2. The simulator of claim 1 further comprising an instructor operator station having an output device wherein the logic module and the image generator are responsive to signals from the instructor operator station.

3. The simulator of claim 1 having a natural language speech input which is visible on the instructor operator station output device, and input from the instructor operator station overrides the natural language input.

4. The simulator of claim 1 further comprising a digital audio capability wherein the main character includes voice output that reacts to voice input from the responder.

5. The simulator of claim 1 wherein the natural language interface comprises:

a. a speaker independent speech recognition system using domain specific corpora for natural language understanding to provide for the trainee to freely converse with the main character presented by the computer image generator;

b. digitized audio for the main character to verbally converse with the trainee; and

c. wherein the main character and the trainee communicate in a natural language.

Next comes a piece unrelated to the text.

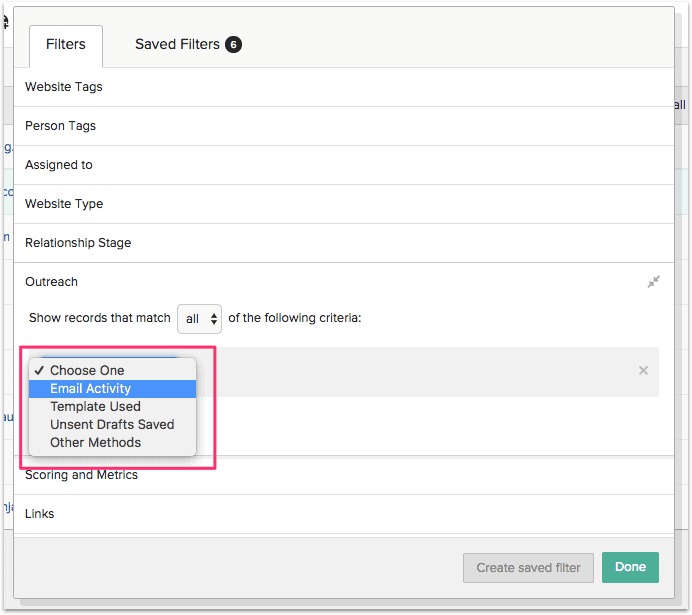The width and height of the screenshot is (692, 615).
Task: Switch to the Filters tab
Action: point(66,45)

6. The simulator of claim 5 wherein the weapon tracking system comprises, a plurality of simulated weapons, each weapon simulating a different force level from the other weapons for training the responder to respond with varying levels of force.

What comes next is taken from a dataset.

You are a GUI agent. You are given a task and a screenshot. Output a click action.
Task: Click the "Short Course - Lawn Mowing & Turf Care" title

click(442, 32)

7. The simulator of claim 1 wherein the image generator includes a dynamic scenario architecture module comprising, a behavioral model for affecting verbal and physical responses of the main character.

8. The simulator of claim 7 wherein the behavioral model includes a probabilistic model for predetermined outcomes.

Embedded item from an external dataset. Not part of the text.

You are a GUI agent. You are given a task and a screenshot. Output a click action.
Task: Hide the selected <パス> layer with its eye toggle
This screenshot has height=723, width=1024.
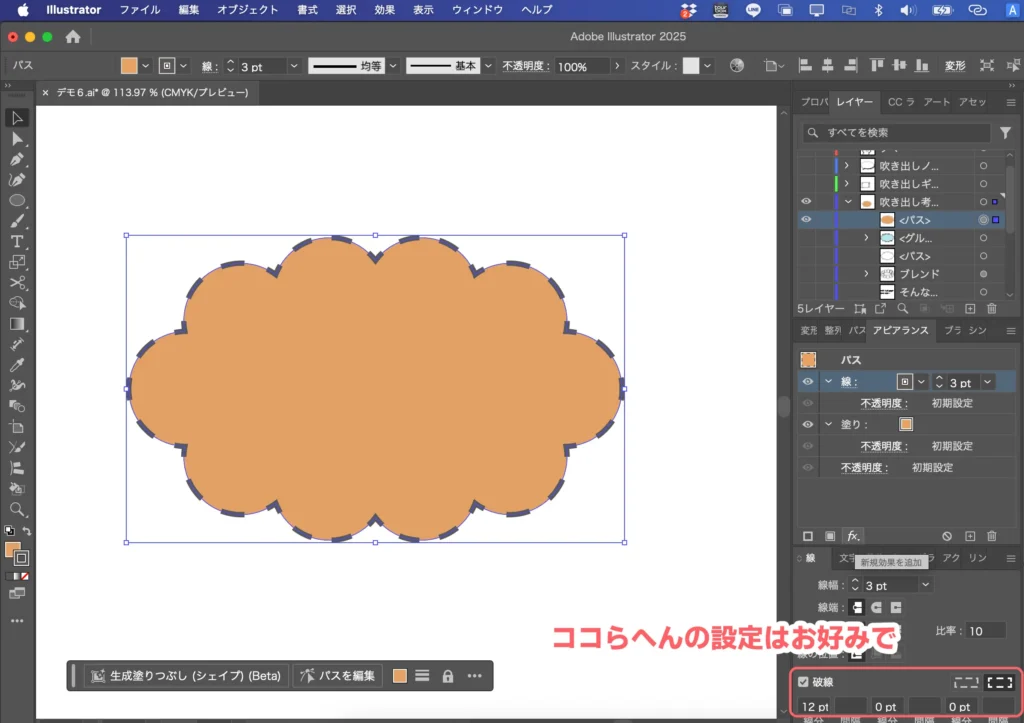(805, 219)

9. A computer program product embodied on a tangible computer readable storage medium for training a responder equipped with a weapon to react in situations that have the potential for the use of force when encountering a main character, the computer program comprising: recognizing natural language for processing speech input from the responder, processing weapon aimpoint and trigger-pull data from the weapon, processing dynamic scenario architecture responsive to the natural language speech recognition and further responsive to the weapon tracking system, determining the main character behavioral states, associating a behavioral state with the main character, and wherein the main character reacts to speech input from the responder, to the weapon aimpoint and the trigger-pull data from the responder, and to the scene rendering.

10. A simulator system for training a responder equipped with a weapon means to react in situations having the potential for the use of force when encountering a main character, the computer program comprising:

a. means for natural language recognition and process of speech input from the responder;

b. means for weapon aimpoint and trigger-pull data processing from the weapon;

c. means for processing dynamic scenario architecture responsive to the means for natural language recognition and process, and further responsive to the means for processing weapon aimpoint and trigger-pull;

d. means for determining character behavioral states, associating a behavioral state with the main character, and

e. wherein the main character reacts to the speech input from the responder, to the means for weapon aimpoint and triggering data from the responder, and to the scene rendering.

11. The simulator system of claim 10 comprising a means for after action review.